Dalam realitas politik Indonesia, Mada Sukmajati menggarisbawahi bahwa oposisi sering kali minim insentif untuk tetap di luar pemerintahan. Partai-partai politik cenderung lebih memilih berada dalam kabinet untuk memperoleh akses ke sumber daya negara, memperkuat basis politik mereka di daerah, dan mempertahankan relevansi dalam lingkup politik nasional. Ini menjelaskan mengapa dalam konteks Indonesia, Zaken Kabinet menghadapi tantangan yang unik. Partai politik, alih-alih berfungsi sebagai pengawas pemerintah dari luar, justru lebih memilih peran dalam pemerintahan. Konsekuensinya, pilihan presiden untuk membentuk kabinet yang lebih teknokratik bisa terbatas oleh tekanan politik.
Namun, ada sisi lain dari politik akomodasi ini. Dalam politik kekuasaan, kompromi menjadi bagian tak terelakkan. Penempatan politisi dalam kabinet bisa memberikan stabilitas jangka panjang, tetapi juga bisa memperlambat realisasi kebijakan. Sebaliknya, kabinet yang didominasi teknokrat mungkin menghasilkan kebijakan yang lebih cepat, tetapi berpotensi melemahkan dukungan politik yang diperlukan untuk jangka panjang.
Zaken Kabinet sebagai Solusi?
Dari perspektif politik modern, Zaken Kabinet sebenarnya menawarkan model yang relevan di tengah dinamika politik Indonesia yang kompleks. Sejak era Presiden Susilo Bambang Yudhoyono hingga Presiden Joko Widodo, model ini telah diterapkan dalam beberapa posisi strategis seperti Menteri Keuangan dan Menteri Luar Negeri, yang sering diisi oleh profesional. Keberhasilan di dua posisi ini menunjukkan bahwa profesionalisme di bidang tertentu sangat diutamakan untuk menjaga kebijakan publik yang efektif dan objektif.
Namun, apakah model ini bisa diterapkan secara keseluruhan? Fakta bahwa sistem presidensial multipartai Indonesia memerlukan kompromi politik menimbulkan keraguan apakah Zaken Kabinet dapat diterapkan secara penuh tanpa mengorbankan stabilitas politik. Tantangan terbesar bagi presiden adalah bagaimana menjaga keseimbangan antara kebutuhan politik praktis dan aspirasi untuk menciptakan pemerintahan yang efektif dan efisien.
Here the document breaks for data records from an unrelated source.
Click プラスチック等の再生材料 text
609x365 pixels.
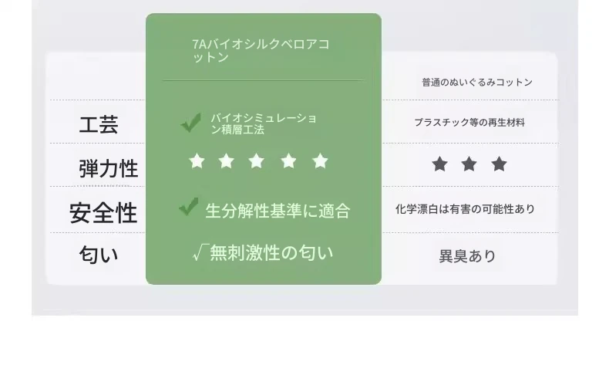pos(469,123)
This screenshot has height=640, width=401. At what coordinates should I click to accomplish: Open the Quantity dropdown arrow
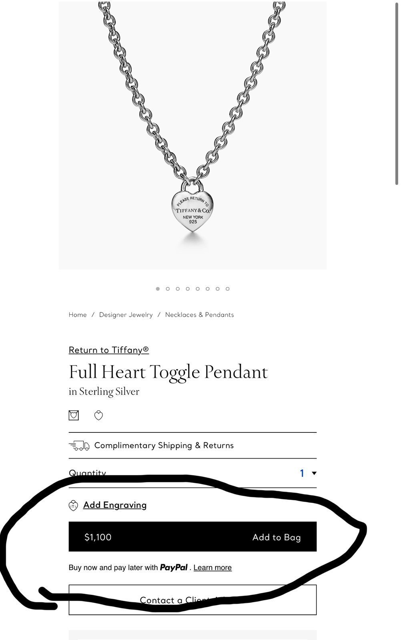point(314,473)
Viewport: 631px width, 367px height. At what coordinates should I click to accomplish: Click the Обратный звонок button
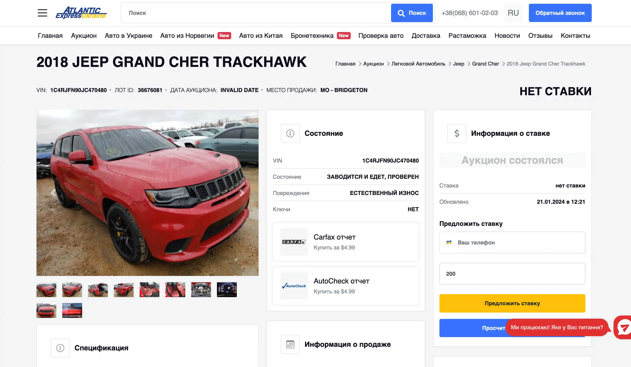click(560, 13)
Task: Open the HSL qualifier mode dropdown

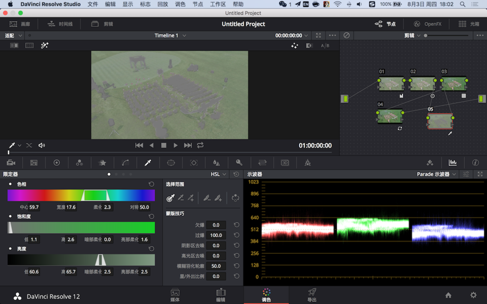Action: coord(219,174)
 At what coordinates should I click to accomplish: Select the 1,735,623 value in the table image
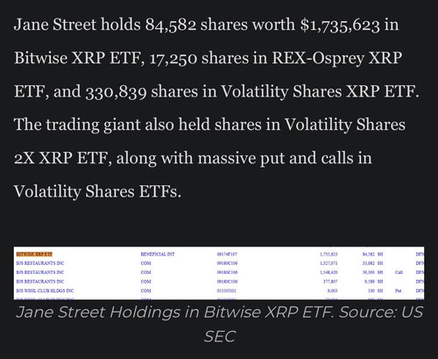[329, 255]
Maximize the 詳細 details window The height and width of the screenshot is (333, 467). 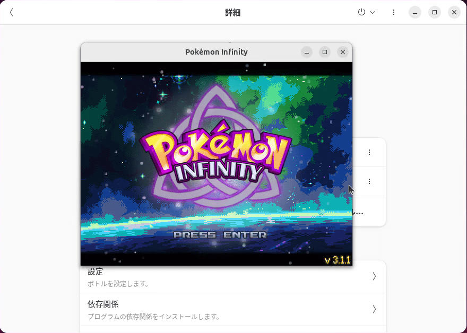coord(435,12)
Pada akhirnya, konsep Zaken Kabinet mengajarkan kita bahwa di dalam politik, kesempurnaan adalah sesuatu yang ilusi. Yang bisa dilakukan adalah mencapai keseimbangan terbaik antara kepentingan politik dan profesionalisme teknokrat. Ini bukan hanya soal siapa yang duduk di kursi kabinet, tetapi bagaimana mereka bisa bekerja sama untuk menjawab tantangan zaman. Di sinilah letak filsafat politik dalam membentuk realitas pemerintahan: tidak ada satu sistem yang ideal, hanya sistem yang paling sesuai dengan tantangan yang ada.